Regardless of which phase of learning the conspecific or tutor song preference may serve, crucial empirical evidence for the causality between preference and song production learning is still lacking, either at behavioral or neural levels. Yet, a breakthrough may be provided by cutting-edge studies. By using a combination of carefully controlled live tutoring and well-designed operant conditioning preference tests, it was recently reported that song preference of juveniles in song development predicts the quality of future song imitation (Rodríguez-saltos et al., 2021). Another study from the same group using the same experimental system attempts to reveal the neural mechanisms underlying the tutor song preference and vocal learning (Pilgeram et al., 2021).

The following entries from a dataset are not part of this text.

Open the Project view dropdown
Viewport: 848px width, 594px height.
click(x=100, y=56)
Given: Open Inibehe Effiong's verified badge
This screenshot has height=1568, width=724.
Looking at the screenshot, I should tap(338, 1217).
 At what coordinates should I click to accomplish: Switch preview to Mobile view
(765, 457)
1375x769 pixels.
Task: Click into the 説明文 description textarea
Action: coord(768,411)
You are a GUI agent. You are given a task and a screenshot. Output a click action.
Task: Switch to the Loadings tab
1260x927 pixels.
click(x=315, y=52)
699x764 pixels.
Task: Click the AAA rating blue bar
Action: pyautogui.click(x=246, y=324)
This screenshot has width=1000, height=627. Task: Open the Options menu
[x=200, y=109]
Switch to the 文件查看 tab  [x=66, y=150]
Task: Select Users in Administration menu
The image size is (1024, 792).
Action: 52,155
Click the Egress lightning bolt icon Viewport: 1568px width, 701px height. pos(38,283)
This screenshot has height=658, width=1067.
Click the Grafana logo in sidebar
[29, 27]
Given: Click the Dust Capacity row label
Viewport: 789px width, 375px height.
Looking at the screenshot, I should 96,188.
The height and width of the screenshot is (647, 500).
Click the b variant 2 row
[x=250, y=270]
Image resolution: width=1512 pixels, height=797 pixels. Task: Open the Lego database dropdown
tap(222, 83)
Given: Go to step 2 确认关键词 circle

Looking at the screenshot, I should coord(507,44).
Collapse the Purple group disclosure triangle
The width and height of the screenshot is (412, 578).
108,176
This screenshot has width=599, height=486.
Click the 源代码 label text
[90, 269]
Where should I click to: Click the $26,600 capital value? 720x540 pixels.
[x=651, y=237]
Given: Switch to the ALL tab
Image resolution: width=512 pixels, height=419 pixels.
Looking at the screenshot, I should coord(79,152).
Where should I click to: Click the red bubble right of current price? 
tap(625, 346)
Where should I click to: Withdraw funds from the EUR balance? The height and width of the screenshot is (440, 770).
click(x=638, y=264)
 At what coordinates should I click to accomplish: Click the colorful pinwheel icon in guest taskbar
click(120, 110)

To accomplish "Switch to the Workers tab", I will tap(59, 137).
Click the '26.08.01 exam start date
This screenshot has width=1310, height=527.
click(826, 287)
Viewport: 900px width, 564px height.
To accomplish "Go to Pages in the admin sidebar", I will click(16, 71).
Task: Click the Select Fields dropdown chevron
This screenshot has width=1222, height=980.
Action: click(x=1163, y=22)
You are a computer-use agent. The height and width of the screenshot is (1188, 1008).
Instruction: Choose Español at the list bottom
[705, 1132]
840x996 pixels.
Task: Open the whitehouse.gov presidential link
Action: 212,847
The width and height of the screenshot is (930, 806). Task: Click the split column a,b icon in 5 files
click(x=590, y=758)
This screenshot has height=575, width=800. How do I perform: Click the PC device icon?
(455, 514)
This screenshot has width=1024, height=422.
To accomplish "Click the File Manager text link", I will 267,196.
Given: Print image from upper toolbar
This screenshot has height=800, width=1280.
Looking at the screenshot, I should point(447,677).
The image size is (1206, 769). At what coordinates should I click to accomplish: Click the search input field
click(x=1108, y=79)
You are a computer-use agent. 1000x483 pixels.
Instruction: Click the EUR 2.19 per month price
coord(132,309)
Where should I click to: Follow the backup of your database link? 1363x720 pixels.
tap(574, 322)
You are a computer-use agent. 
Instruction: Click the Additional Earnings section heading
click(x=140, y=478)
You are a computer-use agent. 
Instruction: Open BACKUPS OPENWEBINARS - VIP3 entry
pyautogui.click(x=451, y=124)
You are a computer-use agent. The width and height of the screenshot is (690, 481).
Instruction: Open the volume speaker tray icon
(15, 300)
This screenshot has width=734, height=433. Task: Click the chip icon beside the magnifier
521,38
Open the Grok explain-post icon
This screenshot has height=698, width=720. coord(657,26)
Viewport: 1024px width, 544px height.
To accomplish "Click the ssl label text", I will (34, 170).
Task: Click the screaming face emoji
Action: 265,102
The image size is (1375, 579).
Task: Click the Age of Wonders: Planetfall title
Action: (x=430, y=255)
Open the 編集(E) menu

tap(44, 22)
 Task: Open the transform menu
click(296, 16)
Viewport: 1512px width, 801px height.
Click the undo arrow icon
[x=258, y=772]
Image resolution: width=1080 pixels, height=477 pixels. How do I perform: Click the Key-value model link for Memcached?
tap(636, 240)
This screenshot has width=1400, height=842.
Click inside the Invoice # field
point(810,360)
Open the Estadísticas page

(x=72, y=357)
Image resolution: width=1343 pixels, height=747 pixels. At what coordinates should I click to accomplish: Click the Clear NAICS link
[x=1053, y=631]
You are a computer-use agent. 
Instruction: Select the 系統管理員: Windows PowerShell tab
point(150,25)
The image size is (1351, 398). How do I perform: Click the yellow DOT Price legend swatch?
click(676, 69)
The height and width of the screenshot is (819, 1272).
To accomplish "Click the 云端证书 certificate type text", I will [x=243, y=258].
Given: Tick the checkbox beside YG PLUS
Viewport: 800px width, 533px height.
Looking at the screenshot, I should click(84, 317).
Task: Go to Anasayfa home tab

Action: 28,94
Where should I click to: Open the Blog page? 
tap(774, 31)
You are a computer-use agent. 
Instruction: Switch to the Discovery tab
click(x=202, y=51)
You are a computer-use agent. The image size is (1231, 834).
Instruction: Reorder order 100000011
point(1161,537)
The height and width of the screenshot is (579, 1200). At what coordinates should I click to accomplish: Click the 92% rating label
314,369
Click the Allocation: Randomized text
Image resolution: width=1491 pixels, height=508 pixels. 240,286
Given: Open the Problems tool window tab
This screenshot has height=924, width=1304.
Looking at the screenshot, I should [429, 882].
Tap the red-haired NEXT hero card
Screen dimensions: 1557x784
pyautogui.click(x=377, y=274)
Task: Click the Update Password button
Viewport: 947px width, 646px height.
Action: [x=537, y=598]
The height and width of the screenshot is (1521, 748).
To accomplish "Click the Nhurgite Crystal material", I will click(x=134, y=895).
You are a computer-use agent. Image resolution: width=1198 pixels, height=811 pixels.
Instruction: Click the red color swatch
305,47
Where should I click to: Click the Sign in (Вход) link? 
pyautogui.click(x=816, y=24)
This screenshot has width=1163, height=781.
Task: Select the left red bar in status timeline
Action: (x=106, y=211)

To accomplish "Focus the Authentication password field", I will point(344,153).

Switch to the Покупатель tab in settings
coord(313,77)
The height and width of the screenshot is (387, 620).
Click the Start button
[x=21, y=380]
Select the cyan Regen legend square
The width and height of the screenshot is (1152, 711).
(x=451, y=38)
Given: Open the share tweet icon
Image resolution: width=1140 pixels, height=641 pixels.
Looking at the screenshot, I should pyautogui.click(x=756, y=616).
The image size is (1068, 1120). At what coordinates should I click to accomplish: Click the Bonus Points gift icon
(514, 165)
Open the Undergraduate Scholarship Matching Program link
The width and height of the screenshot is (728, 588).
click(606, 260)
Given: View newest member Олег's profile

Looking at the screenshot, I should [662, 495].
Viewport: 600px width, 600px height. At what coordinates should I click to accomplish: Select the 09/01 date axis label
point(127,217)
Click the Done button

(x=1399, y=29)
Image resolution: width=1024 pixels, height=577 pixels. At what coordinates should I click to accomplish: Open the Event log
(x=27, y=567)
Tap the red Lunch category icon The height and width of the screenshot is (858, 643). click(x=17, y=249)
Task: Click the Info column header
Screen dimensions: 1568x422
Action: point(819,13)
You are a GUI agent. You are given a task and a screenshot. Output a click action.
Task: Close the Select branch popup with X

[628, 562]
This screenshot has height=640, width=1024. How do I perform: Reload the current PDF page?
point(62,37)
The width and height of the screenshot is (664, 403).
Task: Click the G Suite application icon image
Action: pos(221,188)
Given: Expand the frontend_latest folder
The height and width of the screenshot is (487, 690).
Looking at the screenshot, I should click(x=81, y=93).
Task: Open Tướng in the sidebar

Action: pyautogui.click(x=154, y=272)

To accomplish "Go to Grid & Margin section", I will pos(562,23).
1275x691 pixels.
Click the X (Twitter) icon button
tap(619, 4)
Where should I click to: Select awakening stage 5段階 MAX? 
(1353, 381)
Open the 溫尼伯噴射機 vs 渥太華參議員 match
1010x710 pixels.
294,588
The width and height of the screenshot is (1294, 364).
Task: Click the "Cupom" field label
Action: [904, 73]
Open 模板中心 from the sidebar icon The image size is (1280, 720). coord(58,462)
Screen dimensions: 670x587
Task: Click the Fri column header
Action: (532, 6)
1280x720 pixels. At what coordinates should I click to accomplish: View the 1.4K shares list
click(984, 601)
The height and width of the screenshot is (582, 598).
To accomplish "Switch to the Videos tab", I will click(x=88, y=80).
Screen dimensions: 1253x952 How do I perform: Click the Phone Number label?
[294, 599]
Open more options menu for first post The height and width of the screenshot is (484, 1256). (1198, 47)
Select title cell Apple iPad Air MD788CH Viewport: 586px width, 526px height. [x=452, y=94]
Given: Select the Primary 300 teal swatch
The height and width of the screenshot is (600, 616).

There are also other possible functions of song preference in young birds. One example is parental recognition. Because of the entire nutritional dependence on parental care in young altricial songbirds, correct recognition of the species or identity of adult birds should be critical to the survival of birds at a very early developmental stage. Some studies have shown that nestlings (Shizuka, 2014; Wheatcroft and Qvarnström, 2017; Hudson et al., 2020) and young fledglings (Nelson and Marler, 1993; Whaling et al., 1997; Soha and Marler, 2001) respond to conspecific songs with more calls than to heterospecific songs. These results support the idea that the preference may help very young birds correctly recognize their parents and beg for food or care. However, it should be noted that parental recognition can also be accomplished through other sensory domains. For example, nestling zebra finches can use odor to detect the presence of their parents and initiate begging behavior (Caspers et al., 2017). In addition, it is likely that young birds use vocalizations other than song in species where only males sing, as biparental care is a typical characteristic of songbirds in either group of female song present or absent (Langmore, 1998; Cockburn, 2006). Thus, future studies are awaited to figure out whether young birds use their parents’ (or only father’s) song as a cue for parental recognition.

Finally, we add some notes for fair estimation of the utility of juvenile song preference. First, the fact that young birds respond differently to song stimuli in experimental settings does not necessarily indicate that the birds do utilize such discrimination ability in natural social settings (Nelson and Marler, 1990). In addition, it is also possible that birds acquire song preference when young, but the preference comes to have its utility only after the birds become adult. In such a case, even if the song preference is not in effect, it can be observed in young birds if researchers attempt to do so. Conversely, juvenile song preference can also have multifaceted functions, thus different functions described above are not mutually exclusive. Lastly, as we currently know very little about the phylogeny of juvenile song preference, more comparative studies are expected in the future.